Surgery following systemic therapy against melanoma is a widely discussed topic in the world of clinical oncology. OncLive, a platform of information concerning cancers that include lung, leukemia, and melanoma, recently posted online a discussion amongst six expert panelists from cancer centers in the United States. The most recent discussion was episode 13 of a running discussion concerning the topic “Surgical Excision of Melanoma.”
The topic is unarguably relevant to a majority of patients with melanoma. According to Mario Sznol, MD, Yale, the overall response rate upon combination treatment of nivolumab and ipilimumab could actually be higher than reported, as a result of unconventional responses. In different clinical trials, this combination treatment successfully resulted in tumor regressions in all but one discordant lesion, leading oncologists to question if surgery could be utilized.
However, panelist Merrick I. Ross, MD, from MD Anderson Cancer Center, said that 85% of melanoma patients have clinically localized melanoma, making them prime candidates for surgical resection of tumors.

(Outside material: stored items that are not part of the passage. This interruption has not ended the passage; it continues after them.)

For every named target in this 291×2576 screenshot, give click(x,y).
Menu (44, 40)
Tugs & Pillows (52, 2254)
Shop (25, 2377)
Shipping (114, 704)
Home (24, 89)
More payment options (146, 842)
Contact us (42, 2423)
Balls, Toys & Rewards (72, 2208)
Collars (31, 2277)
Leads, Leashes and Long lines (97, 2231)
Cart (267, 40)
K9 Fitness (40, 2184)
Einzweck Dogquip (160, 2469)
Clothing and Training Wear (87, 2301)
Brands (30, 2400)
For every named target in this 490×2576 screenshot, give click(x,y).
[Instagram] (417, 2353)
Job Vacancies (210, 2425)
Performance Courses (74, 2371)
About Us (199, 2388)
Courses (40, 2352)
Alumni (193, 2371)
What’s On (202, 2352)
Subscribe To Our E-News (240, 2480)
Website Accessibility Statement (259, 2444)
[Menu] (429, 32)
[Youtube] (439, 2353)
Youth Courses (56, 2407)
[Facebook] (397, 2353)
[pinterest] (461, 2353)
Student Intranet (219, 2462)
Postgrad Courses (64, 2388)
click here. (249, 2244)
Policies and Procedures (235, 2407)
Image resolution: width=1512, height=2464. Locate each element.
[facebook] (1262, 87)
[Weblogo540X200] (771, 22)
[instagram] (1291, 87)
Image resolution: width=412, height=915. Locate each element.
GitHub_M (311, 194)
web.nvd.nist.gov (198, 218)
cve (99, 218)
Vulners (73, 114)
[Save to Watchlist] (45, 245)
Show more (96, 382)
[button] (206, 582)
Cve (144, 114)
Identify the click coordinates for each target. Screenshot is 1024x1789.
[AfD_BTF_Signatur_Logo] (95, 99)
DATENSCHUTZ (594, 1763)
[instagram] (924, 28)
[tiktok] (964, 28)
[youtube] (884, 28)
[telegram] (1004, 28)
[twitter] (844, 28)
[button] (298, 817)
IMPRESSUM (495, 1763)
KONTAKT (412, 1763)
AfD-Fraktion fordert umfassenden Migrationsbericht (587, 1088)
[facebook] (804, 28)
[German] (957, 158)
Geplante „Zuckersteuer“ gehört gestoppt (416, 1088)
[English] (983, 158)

Following metastasectomies, patients with resectable stage IV melanoma see an average five-year survival rate of 40%, stated Robert H. I. Andtbacka, MD, CM, from University of Utah Huntsman Cancer Institute. However, metastasectomy is not the optimal treatment course for all patients. Patients with oligometastatic disease tend to fair better than others when treated with surgery.
Along the same lines, patients with lesser disease burden are potential candidates for surgery. To lessen disease burden, neoadjuvant treatments such as targeted or immuno-therapies can be administered prior to surgery. “Patients show a more durable response,” stated Jeffrey A. Sosman, MD, from Vanderbilt University, in the panel discussion video. Consequently, patients can be kept on therapy for longer.
One drawback of surgery following systemic melanoma treatment is the chance of removing regional nodes involved in immune activity. In this case, any immuno-therapies can be negatively impacted, and it is important to identify the correct therapies to be used in conjunction with surgery. To ascertain these data, clinical trials such as the phase 3 MSLT-II study are underway to determine if complete lymphadenectomy is appropriate for superior results.